Introduction to Jasmine and Karma

This time I’ll say a few words about testing. Jasmine is a testing framework for JavaScript, quite similar to unit tests in C#. Its main feature is that syntax resembles natural language and the testing methods don’t have descriptive names, but they are passed together with their descriptions as parameters to the framework’s functions instead. There are simple examples in the official guide. Jasmine is supposedly provided together with an HTML runner. I’m not sure if it’s still valid because there are rather few references to it and after I’ve seen this config I fully understand why people prefer Karma. This is a test runner with a debug mode, in which one can add breakpoints and execute code in a console during test runtime, just like in normal application runtime.

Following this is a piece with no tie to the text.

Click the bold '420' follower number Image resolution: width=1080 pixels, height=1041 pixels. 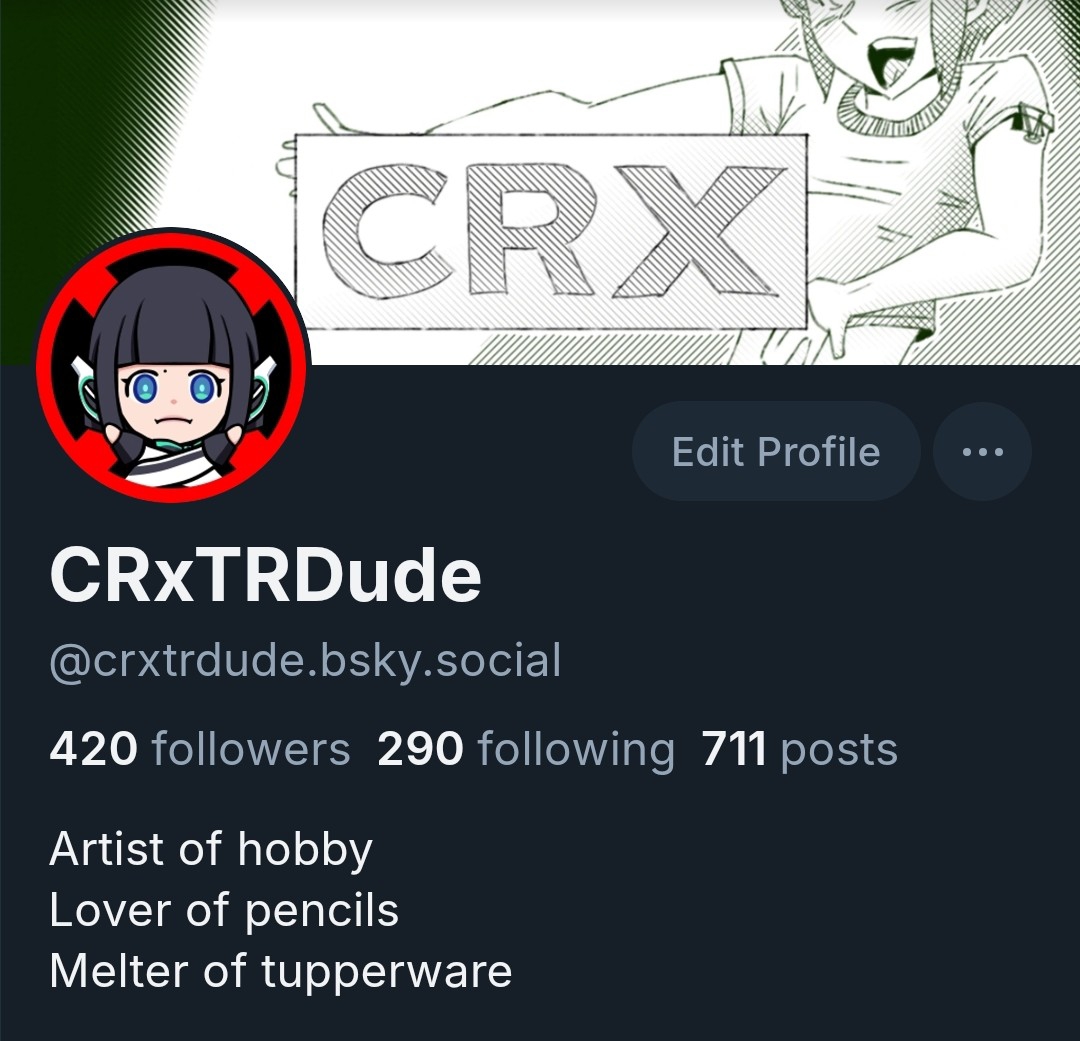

Unfortunately, there are some issues as well. First, there are different packages required depending on a browser. There is something wrong with the one for Opera – the launcher keeps opening 3 instances of the browser, stating that it failed twice. Second, in Firefox there is a distracting stack trace right below tests which failed, which doesn’t point well to a place in my code:

Karma Firefox Opera

Karma requires some configuration in an extra file, but unfortunately I won’t elaborate on it here. I just copied that config from the official Angular 2 application template, replaced Chrome (which I don’t have) with Firefox/Opera and adjusted paths. What was confusing to me was the fact that Karma seems to launch browsers with default settings, so for example my custom keyboard shortcut for displaying Dev Tools didn’t work. Just like the TypeScript compiler, Karma offers a watch mode – when a source file changes, it reruns its task. Currently there isn’t much to test, but I’ve made a temporary stub service for getting categories – there is no database nor server at all yet, so when I add it and update the service, a test will be beneficial.
In the context of Angular, the above refers to testing ‘pure’ classes. However, it’s also possible to test components – we can manipulate them and check whether a template reacts correctly. Seems cool, but I’ll rather skip it for now, because there are some higher priorities.